The exercise – Copy out verbatim every line of the entries from the one containing "Given: Decline the call with red button" down to the one containing "[x=547, y=111]", including both of those lines.

Recorded data –
......
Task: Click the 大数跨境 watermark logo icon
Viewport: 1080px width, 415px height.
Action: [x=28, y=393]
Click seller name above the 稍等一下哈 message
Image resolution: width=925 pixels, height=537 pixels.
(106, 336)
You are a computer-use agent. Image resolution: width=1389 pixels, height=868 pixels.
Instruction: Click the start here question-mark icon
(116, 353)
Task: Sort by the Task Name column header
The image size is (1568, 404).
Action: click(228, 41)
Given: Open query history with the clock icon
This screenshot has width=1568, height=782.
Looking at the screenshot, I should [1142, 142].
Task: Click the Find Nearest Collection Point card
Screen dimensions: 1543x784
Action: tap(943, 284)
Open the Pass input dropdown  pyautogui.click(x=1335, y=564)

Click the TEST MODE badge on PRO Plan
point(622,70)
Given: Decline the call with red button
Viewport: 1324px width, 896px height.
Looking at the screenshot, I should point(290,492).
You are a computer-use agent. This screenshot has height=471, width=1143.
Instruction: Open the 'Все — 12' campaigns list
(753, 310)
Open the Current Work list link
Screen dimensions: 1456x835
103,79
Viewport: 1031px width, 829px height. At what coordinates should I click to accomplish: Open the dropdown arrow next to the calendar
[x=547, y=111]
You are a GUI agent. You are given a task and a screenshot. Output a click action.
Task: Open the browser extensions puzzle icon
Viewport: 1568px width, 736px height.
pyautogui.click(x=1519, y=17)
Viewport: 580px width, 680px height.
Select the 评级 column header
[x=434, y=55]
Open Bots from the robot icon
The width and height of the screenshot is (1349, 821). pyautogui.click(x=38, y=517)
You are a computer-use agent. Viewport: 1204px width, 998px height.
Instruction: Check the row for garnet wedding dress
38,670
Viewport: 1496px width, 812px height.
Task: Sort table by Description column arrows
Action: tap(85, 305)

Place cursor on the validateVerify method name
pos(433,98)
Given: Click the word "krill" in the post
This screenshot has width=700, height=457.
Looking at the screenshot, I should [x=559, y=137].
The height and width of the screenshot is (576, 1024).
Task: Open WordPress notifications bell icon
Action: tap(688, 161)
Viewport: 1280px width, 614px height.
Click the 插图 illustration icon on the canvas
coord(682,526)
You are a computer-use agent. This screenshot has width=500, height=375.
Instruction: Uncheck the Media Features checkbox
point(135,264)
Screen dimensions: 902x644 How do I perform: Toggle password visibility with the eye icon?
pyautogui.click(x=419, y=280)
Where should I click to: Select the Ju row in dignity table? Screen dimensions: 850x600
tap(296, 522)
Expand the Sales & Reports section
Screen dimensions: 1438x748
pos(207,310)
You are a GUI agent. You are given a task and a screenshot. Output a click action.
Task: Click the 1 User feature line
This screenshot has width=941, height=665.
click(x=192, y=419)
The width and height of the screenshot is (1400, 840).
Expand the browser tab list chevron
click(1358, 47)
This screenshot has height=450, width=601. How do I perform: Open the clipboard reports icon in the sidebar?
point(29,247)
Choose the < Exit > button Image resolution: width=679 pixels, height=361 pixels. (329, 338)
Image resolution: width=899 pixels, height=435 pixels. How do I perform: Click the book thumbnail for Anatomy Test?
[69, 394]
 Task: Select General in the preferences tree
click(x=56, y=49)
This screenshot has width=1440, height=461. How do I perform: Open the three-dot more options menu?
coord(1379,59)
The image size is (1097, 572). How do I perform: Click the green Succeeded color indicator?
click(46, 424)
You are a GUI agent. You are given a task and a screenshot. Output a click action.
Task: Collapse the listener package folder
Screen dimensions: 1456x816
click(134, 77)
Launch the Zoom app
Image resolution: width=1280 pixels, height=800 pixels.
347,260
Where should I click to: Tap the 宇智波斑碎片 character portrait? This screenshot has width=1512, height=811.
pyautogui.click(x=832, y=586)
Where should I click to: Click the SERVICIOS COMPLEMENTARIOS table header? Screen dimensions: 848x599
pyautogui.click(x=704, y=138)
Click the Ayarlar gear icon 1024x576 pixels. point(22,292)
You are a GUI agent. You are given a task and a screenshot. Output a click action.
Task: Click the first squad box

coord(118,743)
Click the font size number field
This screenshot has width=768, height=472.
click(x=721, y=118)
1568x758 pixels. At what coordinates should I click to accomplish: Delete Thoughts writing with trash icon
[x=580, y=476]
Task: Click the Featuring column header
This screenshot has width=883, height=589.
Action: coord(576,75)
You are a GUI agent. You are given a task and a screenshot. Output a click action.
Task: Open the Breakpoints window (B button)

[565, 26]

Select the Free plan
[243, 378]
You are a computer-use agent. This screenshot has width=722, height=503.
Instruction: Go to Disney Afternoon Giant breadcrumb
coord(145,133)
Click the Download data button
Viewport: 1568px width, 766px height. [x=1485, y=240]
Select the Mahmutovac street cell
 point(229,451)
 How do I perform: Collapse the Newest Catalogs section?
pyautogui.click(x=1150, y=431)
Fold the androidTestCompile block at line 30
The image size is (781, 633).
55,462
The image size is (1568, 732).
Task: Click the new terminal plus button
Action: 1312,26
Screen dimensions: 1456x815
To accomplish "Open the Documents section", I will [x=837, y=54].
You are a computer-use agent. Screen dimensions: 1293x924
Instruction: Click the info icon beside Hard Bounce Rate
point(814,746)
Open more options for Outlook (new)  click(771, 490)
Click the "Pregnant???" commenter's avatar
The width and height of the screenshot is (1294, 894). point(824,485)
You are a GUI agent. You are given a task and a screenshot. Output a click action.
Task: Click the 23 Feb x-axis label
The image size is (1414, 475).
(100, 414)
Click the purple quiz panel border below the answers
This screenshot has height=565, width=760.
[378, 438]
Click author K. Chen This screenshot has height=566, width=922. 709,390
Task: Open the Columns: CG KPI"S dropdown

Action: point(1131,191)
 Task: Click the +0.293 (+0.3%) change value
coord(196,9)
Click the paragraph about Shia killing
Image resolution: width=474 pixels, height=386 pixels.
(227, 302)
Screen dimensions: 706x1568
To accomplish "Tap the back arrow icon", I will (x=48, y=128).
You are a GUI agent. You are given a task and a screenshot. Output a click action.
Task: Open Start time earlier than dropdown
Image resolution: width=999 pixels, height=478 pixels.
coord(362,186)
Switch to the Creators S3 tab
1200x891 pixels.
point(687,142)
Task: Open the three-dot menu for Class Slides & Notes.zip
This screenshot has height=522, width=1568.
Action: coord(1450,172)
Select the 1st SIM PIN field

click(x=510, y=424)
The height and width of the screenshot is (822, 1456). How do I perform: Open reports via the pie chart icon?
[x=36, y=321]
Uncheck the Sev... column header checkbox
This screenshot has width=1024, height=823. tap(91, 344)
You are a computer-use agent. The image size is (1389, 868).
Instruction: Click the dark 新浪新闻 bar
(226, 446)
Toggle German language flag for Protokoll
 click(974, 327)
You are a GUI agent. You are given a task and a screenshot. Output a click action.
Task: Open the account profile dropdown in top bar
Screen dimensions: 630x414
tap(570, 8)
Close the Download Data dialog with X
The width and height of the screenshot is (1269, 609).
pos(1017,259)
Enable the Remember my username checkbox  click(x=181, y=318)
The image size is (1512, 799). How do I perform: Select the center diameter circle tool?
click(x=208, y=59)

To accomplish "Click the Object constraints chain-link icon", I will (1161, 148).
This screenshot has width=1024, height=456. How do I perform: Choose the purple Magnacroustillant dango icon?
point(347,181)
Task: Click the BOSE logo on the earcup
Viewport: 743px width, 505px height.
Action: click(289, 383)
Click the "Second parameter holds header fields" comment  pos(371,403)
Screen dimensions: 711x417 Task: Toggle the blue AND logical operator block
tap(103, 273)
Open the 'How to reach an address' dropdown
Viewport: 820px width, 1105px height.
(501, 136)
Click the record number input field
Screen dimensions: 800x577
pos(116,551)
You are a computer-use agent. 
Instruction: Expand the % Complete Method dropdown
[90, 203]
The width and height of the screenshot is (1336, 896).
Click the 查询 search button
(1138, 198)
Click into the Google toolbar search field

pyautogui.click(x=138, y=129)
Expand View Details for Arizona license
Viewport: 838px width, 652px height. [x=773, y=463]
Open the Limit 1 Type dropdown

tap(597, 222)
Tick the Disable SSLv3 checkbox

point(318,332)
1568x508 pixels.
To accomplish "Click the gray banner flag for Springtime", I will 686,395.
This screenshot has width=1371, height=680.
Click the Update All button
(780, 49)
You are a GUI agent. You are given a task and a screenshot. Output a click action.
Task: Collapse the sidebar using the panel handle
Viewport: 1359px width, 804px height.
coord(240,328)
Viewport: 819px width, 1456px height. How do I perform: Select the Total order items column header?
......
Expected answer –
Given: Decline the call with red button
Viewport: 1324px width, 896px height.
Looking at the screenshot, I should point(290,492).
You are a computer-use agent. This screenshot has height=471, width=1143.
Instruction: Open the 'Все — 12' campaigns list
(753, 310)
Open the Current Work list link
Screen dimensions: 1456x835
103,79
Viewport: 1031px width, 829px height. At what coordinates should I click to accomplish: Open the dropdown arrow next to the calendar
[x=547, y=111]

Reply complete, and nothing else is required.